## SOURCE DATA
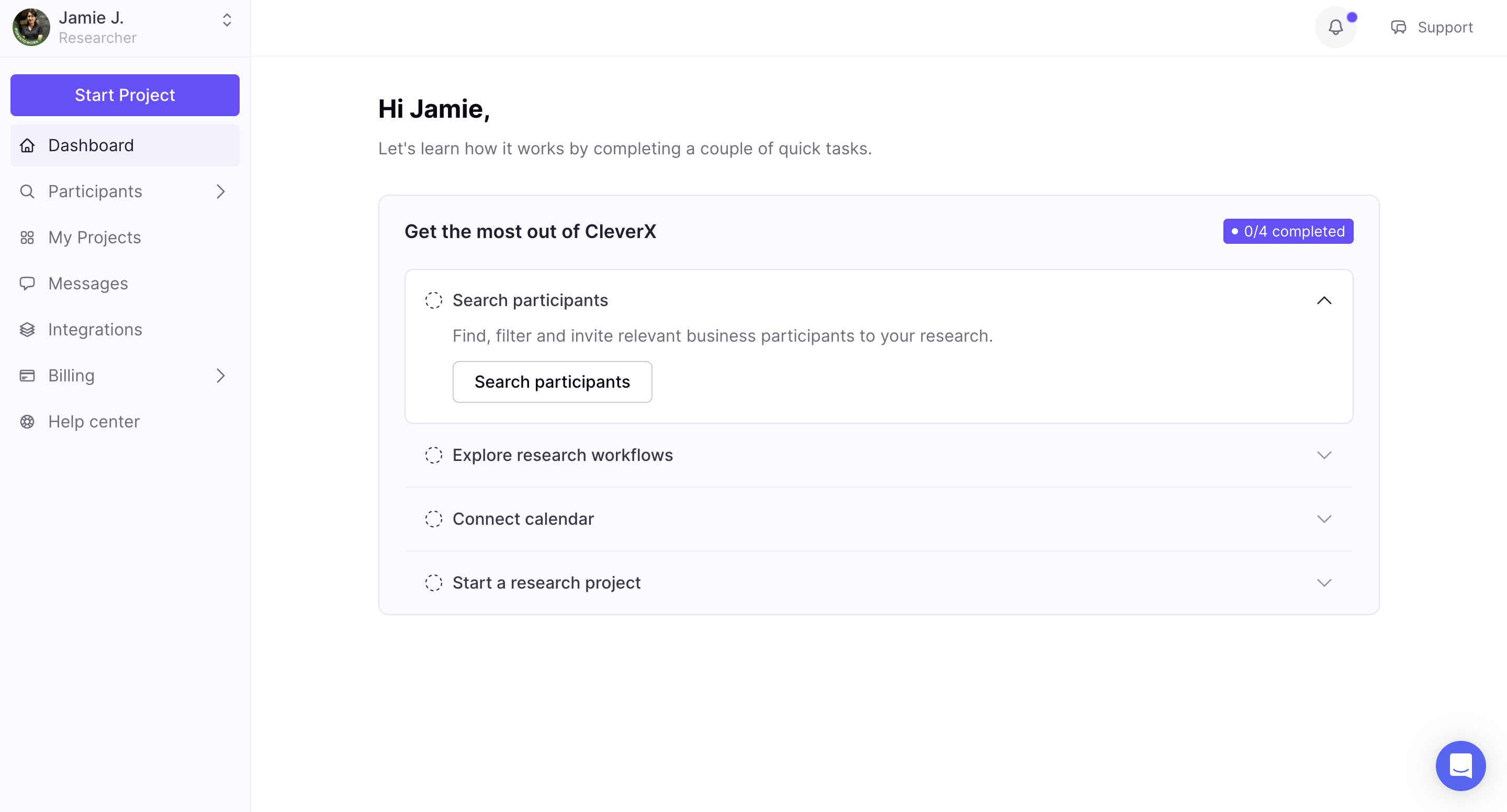This screenshot has height=812, width=1507.
Task: Click the Dashboard home icon
Action: tap(27, 145)
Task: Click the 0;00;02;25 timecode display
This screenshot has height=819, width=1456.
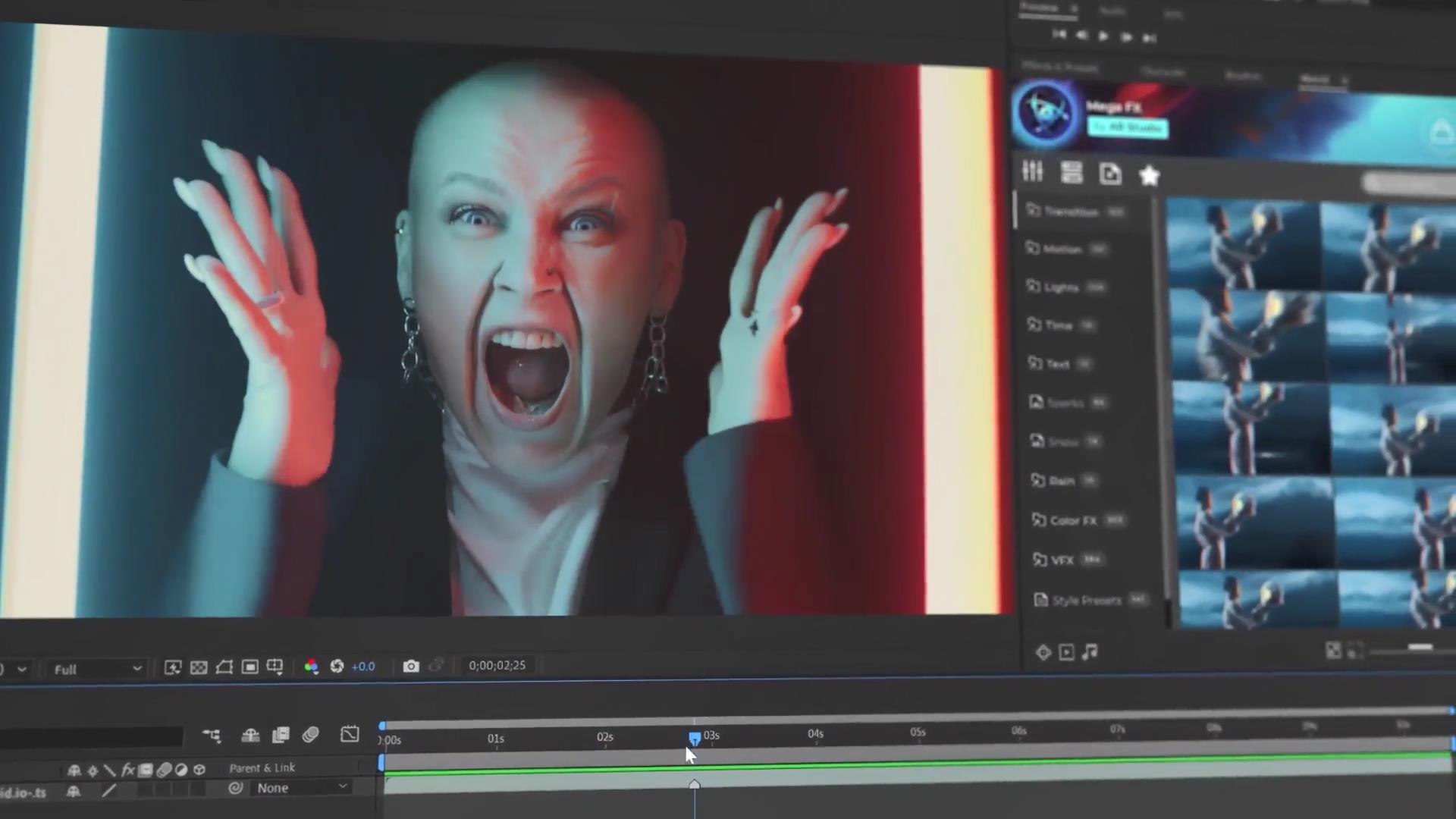Action: (497, 665)
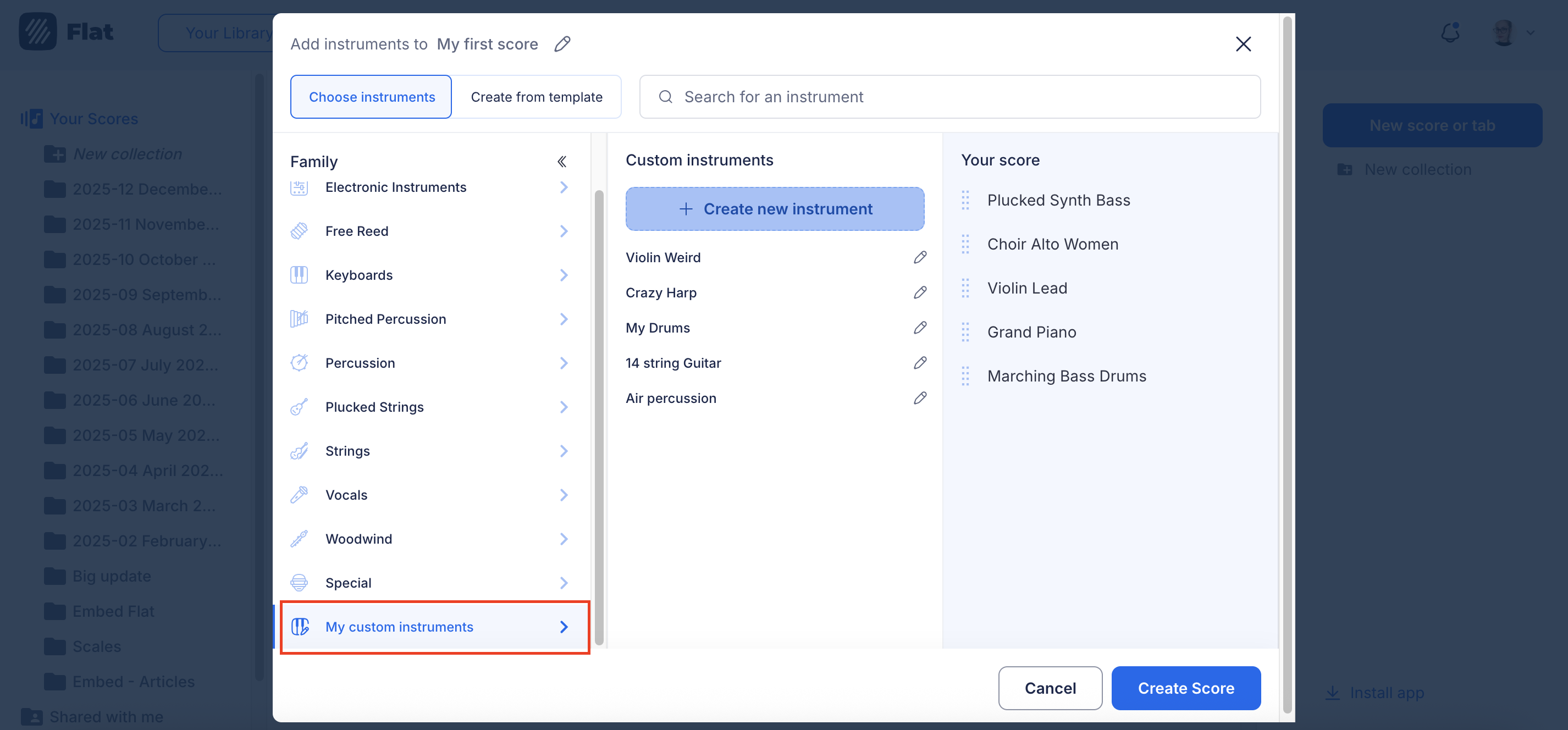Image resolution: width=1568 pixels, height=730 pixels.
Task: Click the edit pencil for Air percussion
Action: click(x=919, y=398)
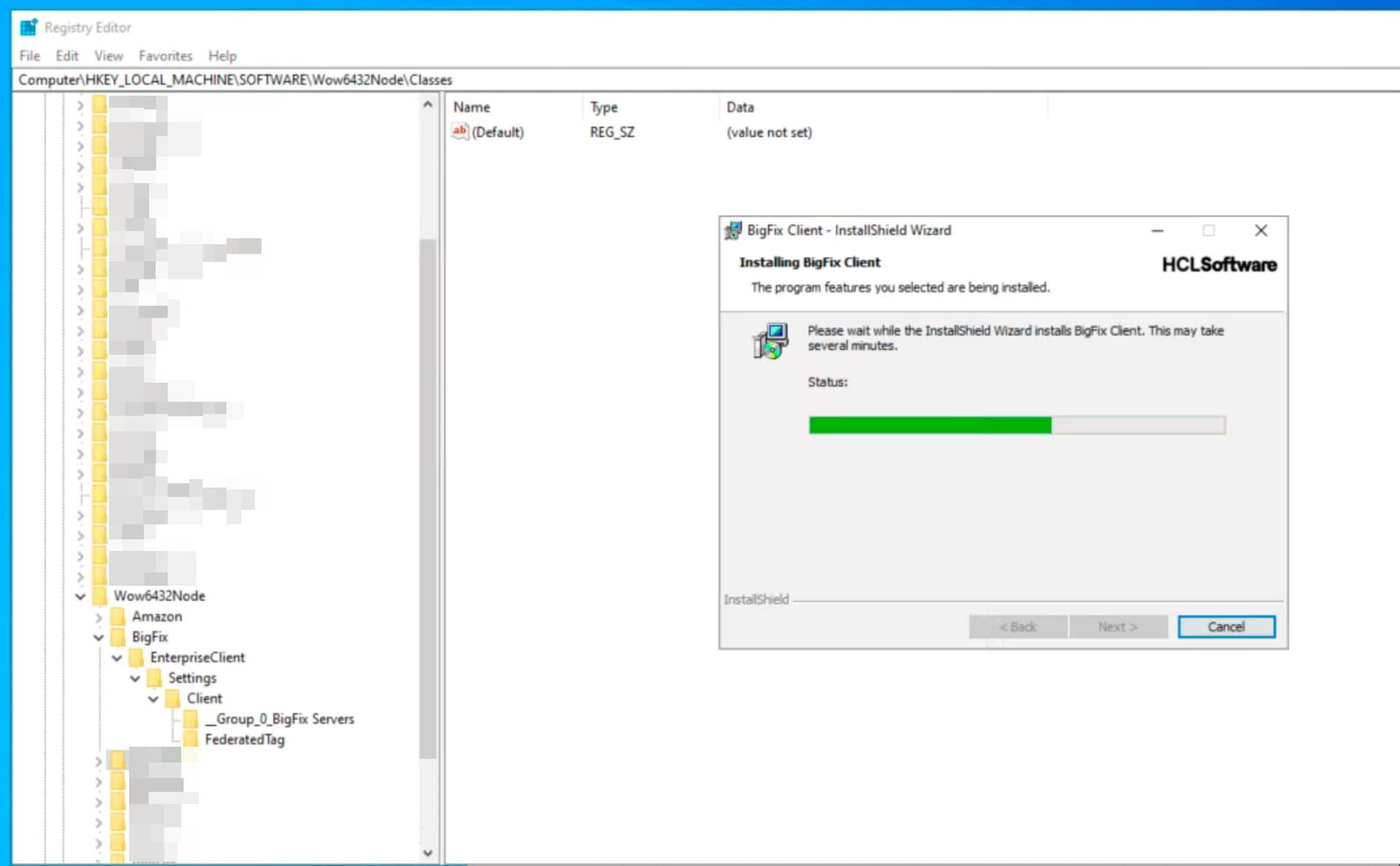Click the BigFix folder icon in tree
1400x866 pixels.
118,637
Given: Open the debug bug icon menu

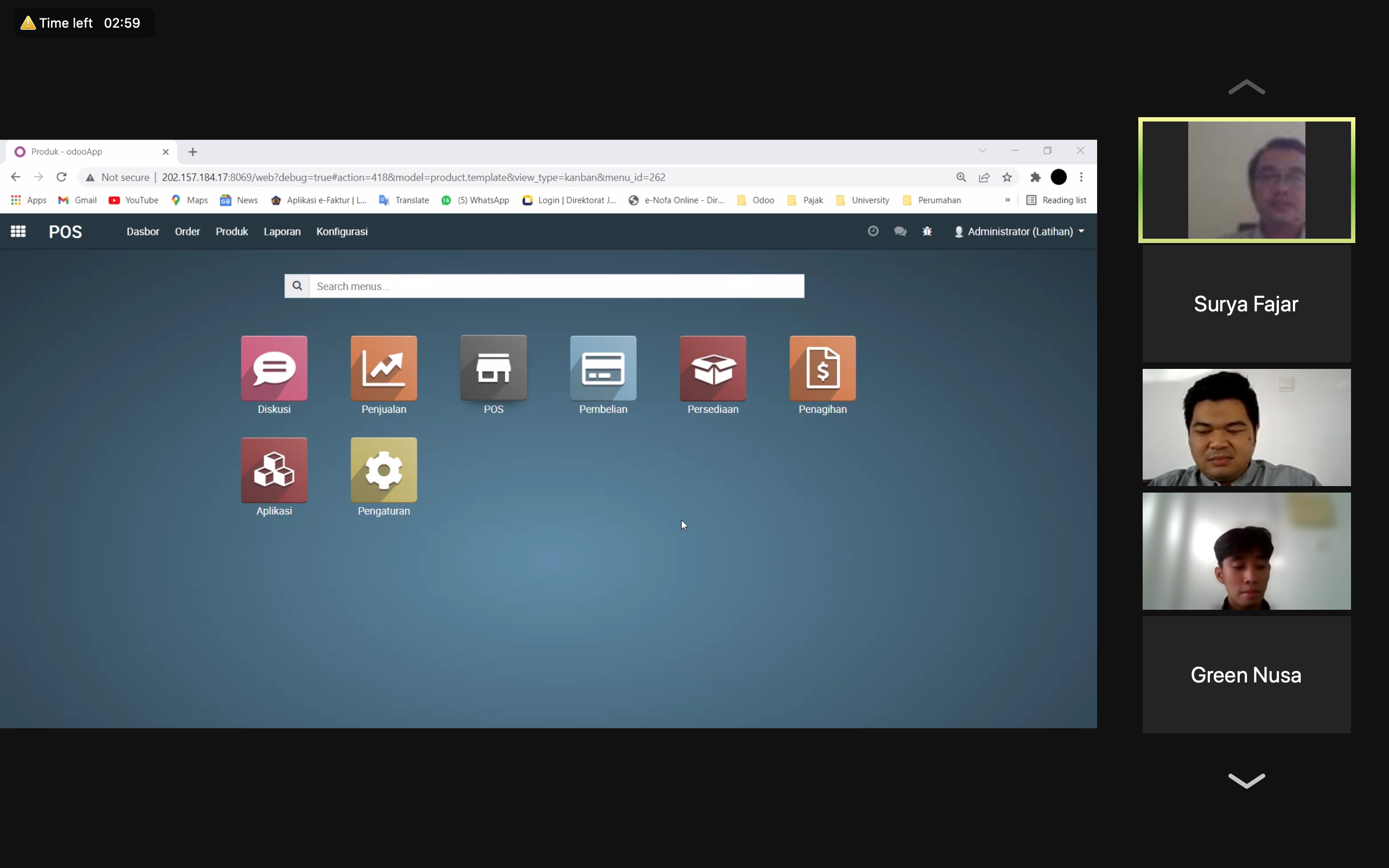Looking at the screenshot, I should coord(927,231).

## WHAT TO WORK ON
Please retype exactly the lines from the one containing "This screenshot has height=819, width=1456." through the last line of the records, both included, leaving out every picture.

## SOLUTION
This screenshot has height=819, width=1456.
Action: (497, 665)
Image resolution: width=1568 pixels, height=730 pixels.
Task: Click the edit pencil for Air percussion
Action: click(x=919, y=398)
Click the BigFix folder icon in tree
1400x866 pixels.
118,637
Given: Open the debug bug icon menu

Looking at the screenshot, I should coord(927,231).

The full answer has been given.